In the RD-58 engine passage below, revise the part starting with "The RD-58 uses" and going on through "by NPO Iskra." so that "LOX" reads "liquid oxygen" instead.

- **Excerpt**
★ ★ ★

The RD-58 (manufacturer designation 11D58) is a rocket engine, developed in the 1960s by OKB-1, now RKK Energia.  The project was managed by Mikhail Melnikov, and it was based on the previous S1.5400 which was the first staged combustion engine in the world. The engine was initially created to power the Block D stage of the Soviet Union's abortive N-1 rocket. Derivatives of this stage are now used as upper stages on some Proton and Zenit rockets. An alternative version of the RD-58 chamber, featuring a shorter nozzle, was used as the N-1's roll-control engine.

The RD-58 uses LOX as the oxidizer and RG-1 as fuel in an oxidizer rich staged combustion cycle. It features a single gimbaled chamber, radial centrifugal pumps with auxiliary booster pumps, and an oxygen-rich preburner. Recent modifications include a lightweight carbon-composite nozzle extender developed by NPO Iskra.

The Buran spacecraft used two of an evolution of the RD-58M, called 17D12, as its main orbital correction engines. Instead of RG-1, it burned Syntin, and could be ignited 15 times. It is assumed that it was the base for the RD-58S, which had practically the same specifications and powered the Blok DM-2M. But the manufacturer states that the engine is compatible with both propellants.

★ ★ ★

- **Information provided**
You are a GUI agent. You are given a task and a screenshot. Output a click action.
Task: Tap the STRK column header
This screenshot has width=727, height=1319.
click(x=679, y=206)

★ ★ ★

- **Written response**
The RD-58 uses liquid oxygen as the oxidizer and RG-1 as fuel in an oxidizer rich staged combustion cycle. It features a single gimbaled chamber, radial centrifugal pumps with auxiliary booster pumps, and an oxygen-rich preburner. Recent modifications include a lightweight carbon-composite nozzle extender developed by NPO Iskra.